EXERCISE GOAL =
Copy each line below that contains "column".

Records contained in a dataset =
###
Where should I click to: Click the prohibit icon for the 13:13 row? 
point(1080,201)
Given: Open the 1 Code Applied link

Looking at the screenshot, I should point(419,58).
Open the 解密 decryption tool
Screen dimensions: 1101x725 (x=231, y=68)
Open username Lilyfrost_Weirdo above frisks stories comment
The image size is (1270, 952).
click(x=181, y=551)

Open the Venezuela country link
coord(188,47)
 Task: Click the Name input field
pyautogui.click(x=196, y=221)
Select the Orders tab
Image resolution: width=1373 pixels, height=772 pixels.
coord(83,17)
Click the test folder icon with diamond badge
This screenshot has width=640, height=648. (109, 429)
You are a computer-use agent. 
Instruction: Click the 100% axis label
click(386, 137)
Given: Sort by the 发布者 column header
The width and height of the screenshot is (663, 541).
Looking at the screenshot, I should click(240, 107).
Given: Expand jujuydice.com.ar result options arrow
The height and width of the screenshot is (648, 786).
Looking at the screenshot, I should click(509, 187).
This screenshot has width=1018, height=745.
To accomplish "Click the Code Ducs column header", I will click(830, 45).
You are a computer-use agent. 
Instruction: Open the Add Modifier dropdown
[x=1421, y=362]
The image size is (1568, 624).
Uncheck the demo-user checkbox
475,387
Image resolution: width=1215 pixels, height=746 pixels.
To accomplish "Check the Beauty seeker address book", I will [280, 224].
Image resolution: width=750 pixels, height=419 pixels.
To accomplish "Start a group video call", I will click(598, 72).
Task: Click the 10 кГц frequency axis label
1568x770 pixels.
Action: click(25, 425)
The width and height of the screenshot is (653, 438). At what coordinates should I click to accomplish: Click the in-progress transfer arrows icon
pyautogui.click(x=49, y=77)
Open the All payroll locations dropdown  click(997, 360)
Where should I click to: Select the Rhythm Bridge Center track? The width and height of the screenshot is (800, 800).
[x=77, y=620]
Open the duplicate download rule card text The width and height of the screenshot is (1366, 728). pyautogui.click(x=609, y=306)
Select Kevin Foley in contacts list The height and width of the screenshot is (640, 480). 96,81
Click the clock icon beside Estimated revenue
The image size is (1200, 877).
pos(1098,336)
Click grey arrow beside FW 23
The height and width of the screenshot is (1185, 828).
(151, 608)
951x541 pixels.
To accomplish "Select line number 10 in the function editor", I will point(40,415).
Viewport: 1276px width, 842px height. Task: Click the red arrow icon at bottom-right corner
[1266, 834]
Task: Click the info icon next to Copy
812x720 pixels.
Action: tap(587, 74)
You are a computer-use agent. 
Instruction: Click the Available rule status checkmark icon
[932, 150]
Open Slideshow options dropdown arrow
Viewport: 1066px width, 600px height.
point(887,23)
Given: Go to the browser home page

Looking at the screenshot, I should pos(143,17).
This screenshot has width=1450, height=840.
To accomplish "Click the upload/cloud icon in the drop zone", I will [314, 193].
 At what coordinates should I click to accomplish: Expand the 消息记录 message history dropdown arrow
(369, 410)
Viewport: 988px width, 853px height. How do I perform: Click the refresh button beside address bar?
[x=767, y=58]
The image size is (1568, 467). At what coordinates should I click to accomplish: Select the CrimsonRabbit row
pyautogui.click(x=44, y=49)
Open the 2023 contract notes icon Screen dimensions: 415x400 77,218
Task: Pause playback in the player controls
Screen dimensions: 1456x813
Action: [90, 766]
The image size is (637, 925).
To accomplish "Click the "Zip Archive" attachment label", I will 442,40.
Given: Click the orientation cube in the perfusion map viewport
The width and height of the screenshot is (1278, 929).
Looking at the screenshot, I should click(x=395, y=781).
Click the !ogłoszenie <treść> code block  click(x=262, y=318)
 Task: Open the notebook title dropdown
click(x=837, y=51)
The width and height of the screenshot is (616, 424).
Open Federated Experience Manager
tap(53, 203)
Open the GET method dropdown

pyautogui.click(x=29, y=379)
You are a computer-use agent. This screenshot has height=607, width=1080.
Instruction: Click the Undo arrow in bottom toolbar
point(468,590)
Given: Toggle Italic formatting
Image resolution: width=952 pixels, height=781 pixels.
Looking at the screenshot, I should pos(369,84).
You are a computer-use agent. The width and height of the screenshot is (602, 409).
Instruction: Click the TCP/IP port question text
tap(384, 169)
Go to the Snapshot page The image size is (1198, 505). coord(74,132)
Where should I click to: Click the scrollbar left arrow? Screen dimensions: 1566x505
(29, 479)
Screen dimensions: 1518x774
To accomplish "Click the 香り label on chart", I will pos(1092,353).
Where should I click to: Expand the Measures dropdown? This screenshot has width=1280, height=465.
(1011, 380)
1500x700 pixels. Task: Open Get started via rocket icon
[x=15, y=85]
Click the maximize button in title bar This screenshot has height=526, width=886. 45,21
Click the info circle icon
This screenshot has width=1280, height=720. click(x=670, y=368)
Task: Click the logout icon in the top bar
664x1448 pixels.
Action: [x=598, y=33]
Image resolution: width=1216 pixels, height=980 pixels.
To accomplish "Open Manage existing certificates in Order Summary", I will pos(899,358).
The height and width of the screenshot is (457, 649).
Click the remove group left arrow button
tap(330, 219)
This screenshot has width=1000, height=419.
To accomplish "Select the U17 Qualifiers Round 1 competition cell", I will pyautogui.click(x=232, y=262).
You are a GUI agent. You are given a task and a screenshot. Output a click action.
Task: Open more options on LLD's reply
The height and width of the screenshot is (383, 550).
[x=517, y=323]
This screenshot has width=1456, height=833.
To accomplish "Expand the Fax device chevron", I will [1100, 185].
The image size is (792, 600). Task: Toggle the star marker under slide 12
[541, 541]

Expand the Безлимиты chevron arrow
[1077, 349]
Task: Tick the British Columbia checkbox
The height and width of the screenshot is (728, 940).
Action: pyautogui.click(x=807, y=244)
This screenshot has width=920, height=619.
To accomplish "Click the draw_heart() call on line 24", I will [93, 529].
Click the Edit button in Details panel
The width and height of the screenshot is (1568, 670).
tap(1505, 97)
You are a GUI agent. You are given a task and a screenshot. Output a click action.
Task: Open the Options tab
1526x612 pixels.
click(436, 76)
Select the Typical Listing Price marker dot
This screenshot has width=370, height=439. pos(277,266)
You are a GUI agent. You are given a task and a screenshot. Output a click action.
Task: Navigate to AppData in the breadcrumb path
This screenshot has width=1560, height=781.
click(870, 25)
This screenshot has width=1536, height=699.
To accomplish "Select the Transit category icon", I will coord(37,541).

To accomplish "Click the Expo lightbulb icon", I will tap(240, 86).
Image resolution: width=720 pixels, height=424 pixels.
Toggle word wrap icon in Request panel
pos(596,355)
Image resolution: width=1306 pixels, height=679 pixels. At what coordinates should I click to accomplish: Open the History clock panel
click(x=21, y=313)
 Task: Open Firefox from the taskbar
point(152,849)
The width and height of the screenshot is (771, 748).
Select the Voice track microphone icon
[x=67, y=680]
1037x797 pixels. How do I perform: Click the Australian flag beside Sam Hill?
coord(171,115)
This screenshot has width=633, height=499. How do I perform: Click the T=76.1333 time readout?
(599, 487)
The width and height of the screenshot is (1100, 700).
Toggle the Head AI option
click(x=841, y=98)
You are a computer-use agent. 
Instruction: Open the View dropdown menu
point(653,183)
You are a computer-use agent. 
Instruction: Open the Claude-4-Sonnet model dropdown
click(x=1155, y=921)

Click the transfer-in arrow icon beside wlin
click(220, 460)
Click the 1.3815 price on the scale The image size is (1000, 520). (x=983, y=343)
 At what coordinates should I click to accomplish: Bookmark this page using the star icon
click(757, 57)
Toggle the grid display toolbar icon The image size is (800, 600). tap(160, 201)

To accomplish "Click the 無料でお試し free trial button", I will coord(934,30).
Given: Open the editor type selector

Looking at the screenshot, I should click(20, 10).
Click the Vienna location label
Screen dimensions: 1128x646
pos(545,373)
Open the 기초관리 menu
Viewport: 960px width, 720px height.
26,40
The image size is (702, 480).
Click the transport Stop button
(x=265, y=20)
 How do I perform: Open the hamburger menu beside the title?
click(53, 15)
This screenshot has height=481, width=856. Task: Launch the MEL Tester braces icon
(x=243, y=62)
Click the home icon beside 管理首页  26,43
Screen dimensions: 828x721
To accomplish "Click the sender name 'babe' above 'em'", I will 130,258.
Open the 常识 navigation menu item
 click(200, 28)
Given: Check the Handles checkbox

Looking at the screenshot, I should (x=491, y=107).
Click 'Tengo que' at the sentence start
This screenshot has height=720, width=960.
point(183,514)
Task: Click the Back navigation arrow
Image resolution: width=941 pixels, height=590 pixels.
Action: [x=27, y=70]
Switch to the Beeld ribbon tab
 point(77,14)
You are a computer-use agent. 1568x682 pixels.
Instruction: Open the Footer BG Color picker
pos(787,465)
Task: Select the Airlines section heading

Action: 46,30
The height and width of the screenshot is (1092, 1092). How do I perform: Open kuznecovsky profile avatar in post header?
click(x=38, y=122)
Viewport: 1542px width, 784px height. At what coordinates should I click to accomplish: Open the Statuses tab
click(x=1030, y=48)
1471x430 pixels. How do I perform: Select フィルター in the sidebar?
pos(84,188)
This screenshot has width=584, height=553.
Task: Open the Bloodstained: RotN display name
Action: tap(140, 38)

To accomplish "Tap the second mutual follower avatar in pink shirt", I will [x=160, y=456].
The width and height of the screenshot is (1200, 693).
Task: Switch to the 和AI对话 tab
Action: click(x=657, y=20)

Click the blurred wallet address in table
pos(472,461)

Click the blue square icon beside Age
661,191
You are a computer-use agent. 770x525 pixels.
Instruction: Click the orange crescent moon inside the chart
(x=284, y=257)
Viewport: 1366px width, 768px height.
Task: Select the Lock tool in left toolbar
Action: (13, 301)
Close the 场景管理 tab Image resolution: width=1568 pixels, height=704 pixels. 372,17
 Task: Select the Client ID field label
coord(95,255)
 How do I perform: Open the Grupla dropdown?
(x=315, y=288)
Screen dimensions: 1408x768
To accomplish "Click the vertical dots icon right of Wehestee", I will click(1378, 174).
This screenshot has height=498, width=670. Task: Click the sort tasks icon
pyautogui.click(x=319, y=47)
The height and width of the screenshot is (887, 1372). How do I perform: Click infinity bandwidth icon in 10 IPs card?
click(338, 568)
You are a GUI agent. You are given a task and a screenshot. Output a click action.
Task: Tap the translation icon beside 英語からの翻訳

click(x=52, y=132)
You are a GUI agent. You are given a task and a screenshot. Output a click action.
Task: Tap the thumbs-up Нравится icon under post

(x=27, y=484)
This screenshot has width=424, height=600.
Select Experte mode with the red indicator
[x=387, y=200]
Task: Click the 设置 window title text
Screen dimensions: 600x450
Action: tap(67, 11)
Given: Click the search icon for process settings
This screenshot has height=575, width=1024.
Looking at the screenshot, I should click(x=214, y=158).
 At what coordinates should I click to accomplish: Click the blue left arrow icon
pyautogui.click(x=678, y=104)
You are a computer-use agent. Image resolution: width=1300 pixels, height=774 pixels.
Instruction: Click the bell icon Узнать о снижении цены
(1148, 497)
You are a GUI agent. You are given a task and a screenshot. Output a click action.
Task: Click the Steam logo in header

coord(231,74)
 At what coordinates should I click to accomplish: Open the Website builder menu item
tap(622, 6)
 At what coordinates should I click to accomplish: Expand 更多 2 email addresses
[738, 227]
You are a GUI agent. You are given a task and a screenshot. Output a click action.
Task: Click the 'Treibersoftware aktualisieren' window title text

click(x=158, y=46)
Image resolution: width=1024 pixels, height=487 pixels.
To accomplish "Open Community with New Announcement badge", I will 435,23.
###
WRITTEN RESPONSE =
Given: Sort by the 发布者 column header
To accomplish "Click the Code Ducs column header", I will click(830, 45).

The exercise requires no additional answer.